そして、黒曜ランドで始めて炎を灯したあのときと……。
心臓が、速く、大きく跳ねる。
……骸、お前…まさか。
暴風の中目を開けて、部屋の中を見る。
そして、驚愕した。
「………骸…ッ!」
黒い霧を纏った骸が、部屋の中心で--------
アランの首を、絞めていたから。
立った状態のまま、腕を前に突き出してアランの首を掴んでいる骸。
その手には、強く力が込められていた。
その光景に、思考が停止する。
黒い霧……に見えたのは、どす黒いオーラ。
過去に対峙したときとは比べものにならない大きさのそれが、暴風を生み出し、自分を拒んでいる。
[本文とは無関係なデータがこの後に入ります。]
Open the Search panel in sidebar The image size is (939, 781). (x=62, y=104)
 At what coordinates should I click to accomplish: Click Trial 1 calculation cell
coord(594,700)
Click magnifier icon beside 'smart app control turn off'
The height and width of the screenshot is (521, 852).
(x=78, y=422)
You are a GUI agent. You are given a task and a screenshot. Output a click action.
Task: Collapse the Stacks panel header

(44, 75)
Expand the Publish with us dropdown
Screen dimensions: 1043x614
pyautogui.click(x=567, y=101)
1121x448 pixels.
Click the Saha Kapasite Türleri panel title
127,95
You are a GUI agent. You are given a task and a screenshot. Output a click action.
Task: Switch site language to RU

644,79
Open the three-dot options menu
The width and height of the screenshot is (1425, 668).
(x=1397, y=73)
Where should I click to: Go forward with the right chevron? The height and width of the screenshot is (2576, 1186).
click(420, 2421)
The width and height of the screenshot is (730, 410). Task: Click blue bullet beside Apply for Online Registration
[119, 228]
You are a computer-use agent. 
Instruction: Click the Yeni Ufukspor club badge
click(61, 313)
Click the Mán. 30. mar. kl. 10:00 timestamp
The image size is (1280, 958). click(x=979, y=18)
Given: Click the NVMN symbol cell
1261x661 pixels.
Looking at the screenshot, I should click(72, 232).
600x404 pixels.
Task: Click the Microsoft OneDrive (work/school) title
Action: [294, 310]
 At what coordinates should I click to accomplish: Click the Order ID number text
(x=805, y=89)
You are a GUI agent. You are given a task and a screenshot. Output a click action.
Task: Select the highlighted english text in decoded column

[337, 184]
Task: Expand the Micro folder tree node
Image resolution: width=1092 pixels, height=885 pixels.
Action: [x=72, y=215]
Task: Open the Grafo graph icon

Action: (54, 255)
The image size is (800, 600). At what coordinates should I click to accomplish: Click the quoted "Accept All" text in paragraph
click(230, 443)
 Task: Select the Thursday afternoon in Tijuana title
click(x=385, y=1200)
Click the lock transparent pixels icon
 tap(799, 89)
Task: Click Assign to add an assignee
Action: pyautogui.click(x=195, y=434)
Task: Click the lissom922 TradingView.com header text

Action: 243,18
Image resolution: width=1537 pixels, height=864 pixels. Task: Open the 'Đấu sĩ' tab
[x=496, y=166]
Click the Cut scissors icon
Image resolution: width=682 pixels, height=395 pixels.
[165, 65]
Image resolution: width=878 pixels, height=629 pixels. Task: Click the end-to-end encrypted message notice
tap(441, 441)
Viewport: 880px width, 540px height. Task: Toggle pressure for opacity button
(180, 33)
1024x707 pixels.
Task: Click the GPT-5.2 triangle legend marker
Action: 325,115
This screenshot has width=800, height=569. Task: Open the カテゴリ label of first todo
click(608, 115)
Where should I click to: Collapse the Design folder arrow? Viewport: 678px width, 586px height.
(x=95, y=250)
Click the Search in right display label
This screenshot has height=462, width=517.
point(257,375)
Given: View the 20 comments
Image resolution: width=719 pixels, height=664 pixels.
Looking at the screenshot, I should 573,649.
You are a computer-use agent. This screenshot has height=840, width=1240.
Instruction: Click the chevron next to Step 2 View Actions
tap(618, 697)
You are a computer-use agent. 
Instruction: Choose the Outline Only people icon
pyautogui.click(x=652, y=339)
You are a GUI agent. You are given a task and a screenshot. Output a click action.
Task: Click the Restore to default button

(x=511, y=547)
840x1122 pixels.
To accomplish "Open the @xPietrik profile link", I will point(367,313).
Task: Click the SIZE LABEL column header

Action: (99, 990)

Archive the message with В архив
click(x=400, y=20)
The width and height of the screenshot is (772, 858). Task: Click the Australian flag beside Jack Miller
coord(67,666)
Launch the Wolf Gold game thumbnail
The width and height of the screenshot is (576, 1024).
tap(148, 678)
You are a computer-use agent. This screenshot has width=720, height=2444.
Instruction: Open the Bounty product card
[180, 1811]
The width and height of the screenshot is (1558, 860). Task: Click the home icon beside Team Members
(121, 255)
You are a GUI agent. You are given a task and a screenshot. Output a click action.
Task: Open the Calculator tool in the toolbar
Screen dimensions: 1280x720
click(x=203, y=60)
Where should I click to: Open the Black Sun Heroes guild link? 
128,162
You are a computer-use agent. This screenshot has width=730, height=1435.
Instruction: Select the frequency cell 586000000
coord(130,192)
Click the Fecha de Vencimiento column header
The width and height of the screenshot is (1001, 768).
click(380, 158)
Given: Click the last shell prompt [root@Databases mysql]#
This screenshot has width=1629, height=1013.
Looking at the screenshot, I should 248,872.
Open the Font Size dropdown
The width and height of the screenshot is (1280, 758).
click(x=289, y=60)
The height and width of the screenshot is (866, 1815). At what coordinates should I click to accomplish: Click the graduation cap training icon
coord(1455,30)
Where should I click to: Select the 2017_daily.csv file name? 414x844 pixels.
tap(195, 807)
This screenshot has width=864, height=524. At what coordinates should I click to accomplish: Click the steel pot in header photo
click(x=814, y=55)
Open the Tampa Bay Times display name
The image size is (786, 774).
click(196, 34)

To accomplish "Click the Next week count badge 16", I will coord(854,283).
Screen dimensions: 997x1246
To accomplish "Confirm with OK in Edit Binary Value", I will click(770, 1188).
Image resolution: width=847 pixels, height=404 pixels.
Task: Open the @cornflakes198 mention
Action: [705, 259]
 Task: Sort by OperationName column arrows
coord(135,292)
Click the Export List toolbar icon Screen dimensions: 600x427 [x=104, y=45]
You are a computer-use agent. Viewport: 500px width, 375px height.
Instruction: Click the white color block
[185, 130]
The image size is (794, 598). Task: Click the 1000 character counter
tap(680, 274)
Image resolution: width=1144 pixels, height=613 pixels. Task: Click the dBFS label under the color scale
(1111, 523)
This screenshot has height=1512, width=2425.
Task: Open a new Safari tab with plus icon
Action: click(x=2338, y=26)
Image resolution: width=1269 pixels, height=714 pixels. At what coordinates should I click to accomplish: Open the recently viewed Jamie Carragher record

さらによく見れば、肌を覆う黒い模様と、真っ赤な右眼に浮かんだ「五」の文字。
そして、右手の中指で不気味に光る、ヘルリング。
扉を開けたオレには目もくれず、ただ憎々しげにアランを見つめていた。いつもの冷静さの欠片もない。
一目でわかった。自我を失っている。
その姿に、あのときの幻騎士の姿が重なった。
『ヘルリングは、人の精神を喰う--------』
…喰われているというのか。
あの、骸が。
ヘルリングの暴走、そして人間道の併発。
そうとしか考えられない状況だった。
「……が…ッ」
アランの苦悶の声に、ハッとする。
反射的に、止めなければと思った。
このままじゃ、骸は彼を殺す。殺めてしまう。
「--------やめろ、骸ッ!」
いつの間にか手袋に戻っていたそれを素早くグローブへと変化させ、後ろに向かって炎を噴射する。
そして、アランの首を絞め上げる骸の腕に、手刀を落とした。
その、一瞬。
ほんの一瞬触れた手から、イメージが流れ込んできた。
思わず、目を見開く。
胸が締め付けられるような、どうしようもなく恐怖するような、そんな思い。
それが、一瞬ぐわりと意識を攫ったのだ。
緩んだ骸の手を視界の隅に捉えながら、そのイメージの濃さに思考が止まる。
濃く、深いそれは。
……黒いオーラの核になっている、骸の思いだった。